The Factory’s Processes: Selection, Experimentation, Production, Orchestration

The AI Factory performs four critical processes that the enterprise must own:

  1. Selection: In the rush to apply AI, many enterprises do not apply rigorous criteria of which use cases and existing business processes require “AI treatment” and which new, AI-first processes must be created and use cases addressed. As a result, many efforts are disconnected and produce weak results. Building the AI Factory requires establishing the selection criteria. This is an effort that must involve leaders from across the enterprise and not only a single organization, be it business, technology, or finance.
  2. Experimentation: Today, most enterprises decide on and implement AI application prototypes on an ad hoc and siloed basis. AI-first enterprises make experimentation a key process of the AI Factory. They conduct many experiments before deciding which applications to scale. Data connection and unification schemes, knowledge representation approaches, and AI models are being tested. A common enterprise misconception is that AI applications must always utilize one of the massive (and expensive) Foundation Models, e.g., GPT-5. This often proves to be overkill.

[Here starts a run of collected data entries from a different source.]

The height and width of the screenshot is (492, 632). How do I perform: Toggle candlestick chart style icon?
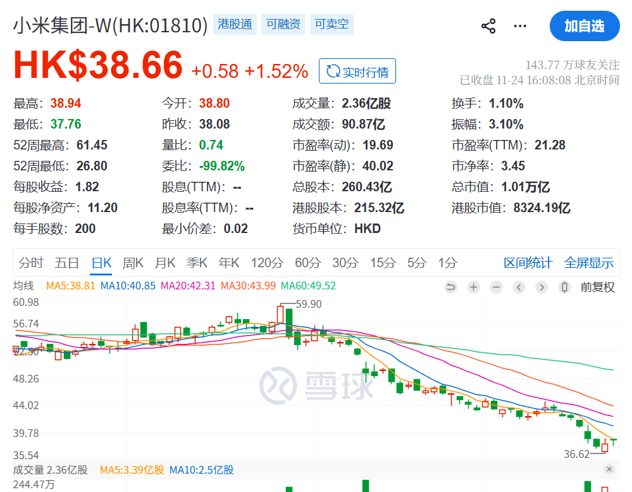coord(564,287)
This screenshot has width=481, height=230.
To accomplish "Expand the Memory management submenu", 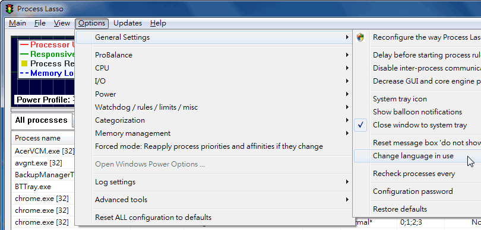I will coord(214,133).
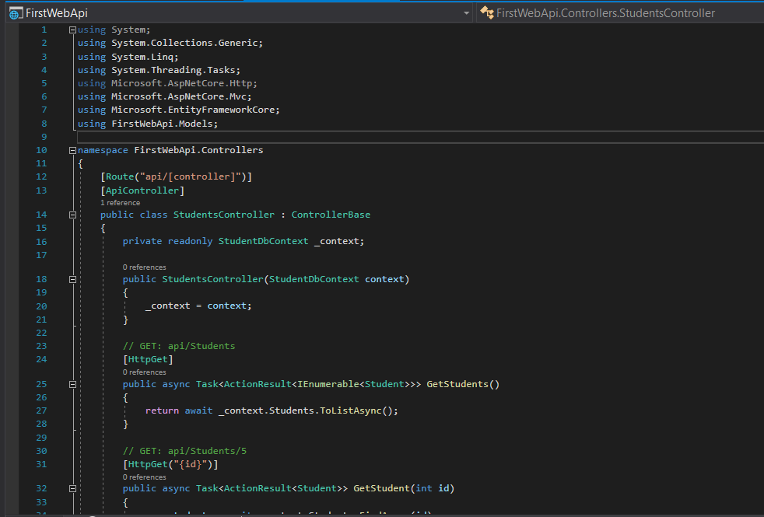This screenshot has width=764, height=517.
Task: Collapse the GetStudent method body
Action: click(72, 487)
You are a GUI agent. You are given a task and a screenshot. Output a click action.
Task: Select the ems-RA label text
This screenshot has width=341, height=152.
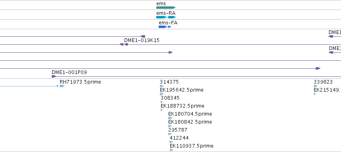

In many use cases, a Small Language Model, or a task-specific Vision Language Action Model, is a better selection.
  3. Production: The result of the experimentation to both identify the value of the application and the components that will comprise it. Agentic applications may be commoditized (in which case they can be licensed) and strategic (which must be developed internally and owned). For example,  like many other enterprises, airlines license agentic applications that automate software development. However, they develop the AI applications used for flight scheduling. The flight scheduling agent of United Airlines reasons differently from Delta’s.  
  4. Orchestration: The AI Factory acts as the anti-silo engine. It must ensure that the appropriate agentic applications are properly orchestrated and logically interconnected. When a manufacturer’s marketing agent launches a campaign, it must signal the production agent to ramp up inventory, and the distribution agent to secure freight capacity.

The Pragmatist’s Guide: You Don’t Have to Build Everything

Creating the AI Factory may appear daunting. AI-first early adopter enterprises, like Intuit and Walmart approached it as an existential imperative, build it and constantly refine it. Enterprises that belong to the late majority category may take a more measured approach. However, the important message is that today’s enterprise, starting with the Fortune 500, cannot avoid developing an AI Factory. The factory may incorporate rented technologies, e.g., AI compute, public foundation models, and even certain agentic applications. But the enterprise must own the applications it identifies as strategic that incorporate its proprietary knowledge.

Conclusion

The “SaaS Playbook” enabled the enterprise to quickly adopt best‑of‑breed cloud applications, standardize on vendors’ “good enough” business processes, and use lightweight integrations and governance to gain speed, lower upfront costs, and reduce IT friction. It fostered faster experimentation, easier scaling, and access to continuously improved capabilities. However, it produced fragmented data silos, weakened the idea of a single customer system of record, and pushed enterprises to conform to vendor workflows rather than preserving distinctive process advantages.

The AI Factory is about owning agency to retain and enhance value.

If the enterprise treats AI as a utility, it becomes a tenant. In a similar way to what happened with SaaS applications, it pays rent to hyperscalers and over time loses its memory and nervous system. The AI Factory enables the enterprise to become a landlord. It capitalizes on its proprietary knowledge and builds its nervous system, both of which define its competitive advantage.